Changes in the employment-population ratio are attributable to changes in the difference in flows into and out of employment. Relative to a situation in which the employment-population ratio is stable or increasing, decreases in the ratio can be attributed to a combination of declining inflows to employment and increasing flows out of employment.

Flows to and from employment for selected periods preceding and during the last and current recessions
[Chart data—TXT]

During the 6-month period prior to March 2007, the employment-population ratio was relatively stable—within a tenth of a percentage point of its March 2007 value of 63.3 percent. Which flows changed to cause the ratio to drop after a period of stability?

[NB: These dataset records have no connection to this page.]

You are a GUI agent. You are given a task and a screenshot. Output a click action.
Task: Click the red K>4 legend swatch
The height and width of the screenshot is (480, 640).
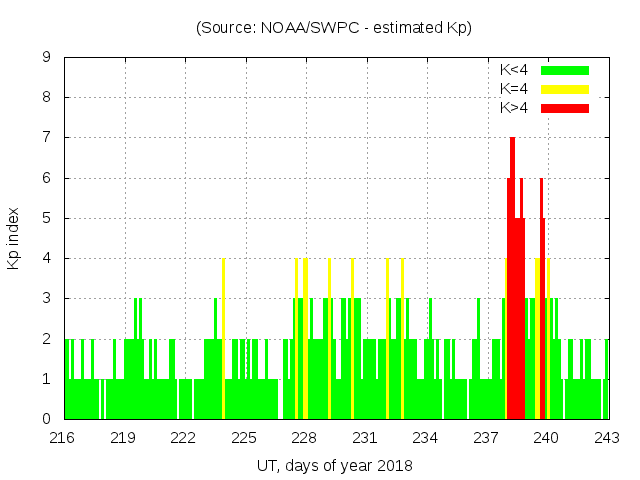(565, 108)
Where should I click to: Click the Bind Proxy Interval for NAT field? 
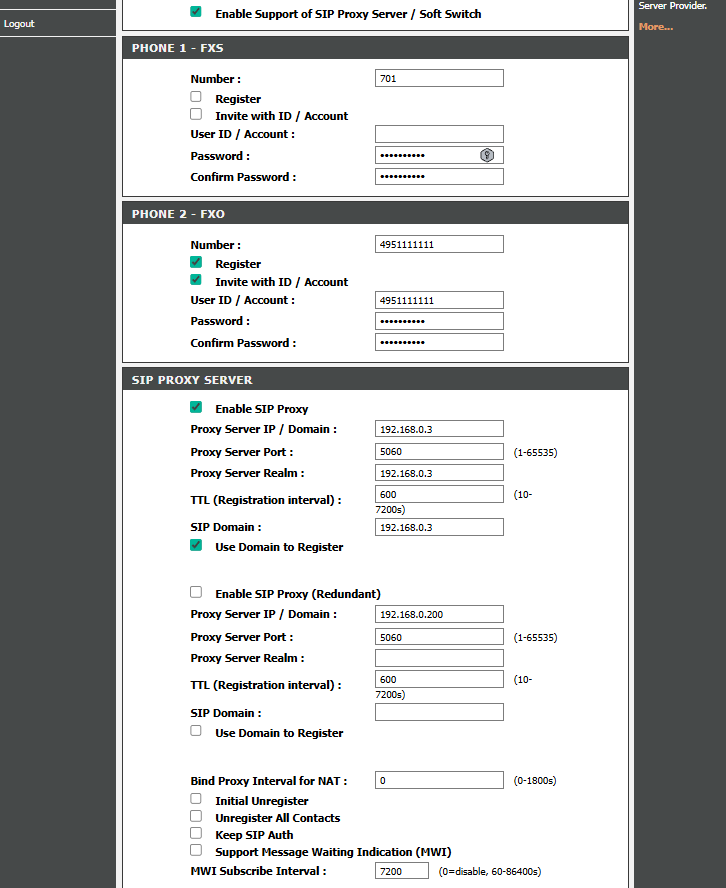coord(439,780)
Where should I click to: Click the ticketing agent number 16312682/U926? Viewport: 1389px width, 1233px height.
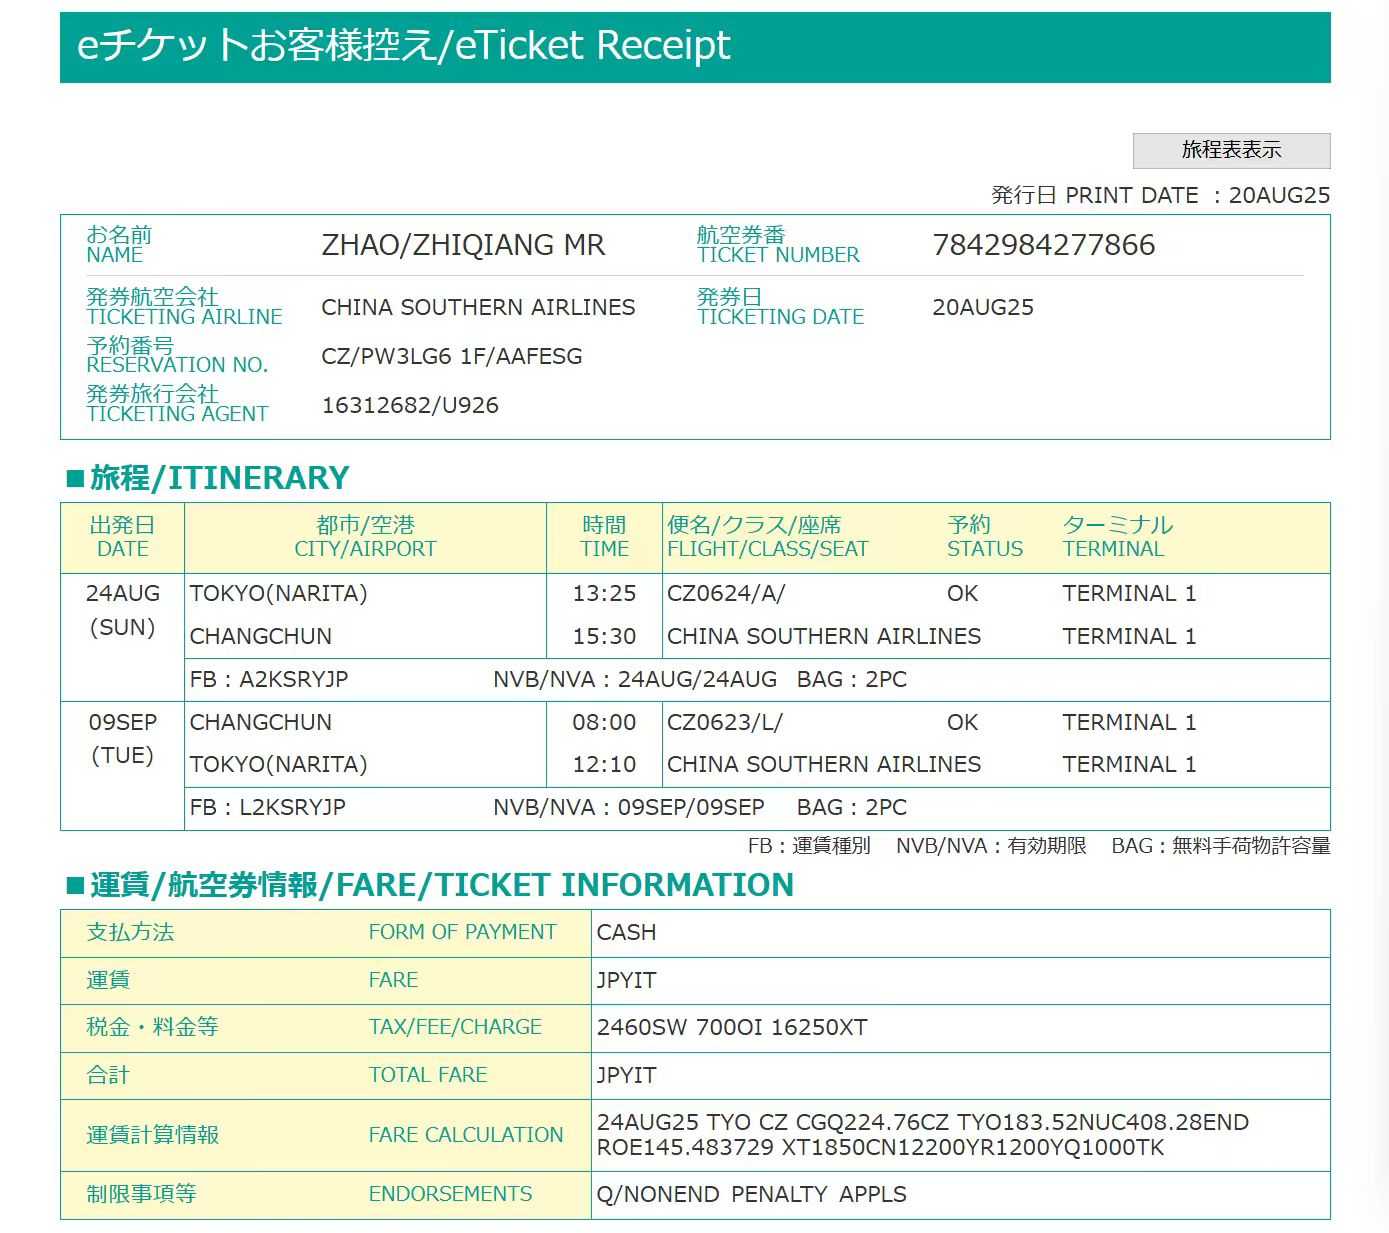410,405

From the most recent unemployment rate trough in March 2007 to December 2008, outflows from employment exceeded inflows to employment by about 170 thousand per month, so the employment-population ratio declined.

Comparing the flows for the 6 months before March 2007 to the period from March 2007 to December 2008 shows that inflows declined by an average of 416,000 while outflows declined by an average of 73,000. Thus, the decline in the employment-population ratio over the period as a whole was due entirely to declines in flows into employment.

In the recession of 2001, the unemployment rate was 3.9 percent at its trough in December 2000 and increased to 6.3 percent by June 2003. (The recession officially began in March 2001.) The employment-population ratio declined from 64.4 percent to 62.3 percent over the same period. The recent changes in flows into and out of employment contrast sharply with the pattern found in the 2001 downturn, as shown in the chart.

These data are from the Current Population Survey. For more information, see "Trends in labor force flows during recent recessions," (PDF) by Harley Frazis and Randy Ilg, Monthly Labor Review, April 2009.

SUGGESTED CITATION

Bureau of Labor Statistics, U.S. Department of Labor, The Economics Daily, Flows into and out of employment in recent recessions at https://www.bls.gov/opub/ted/2009/may/wk1/art03.htm (visited April 25, 2024).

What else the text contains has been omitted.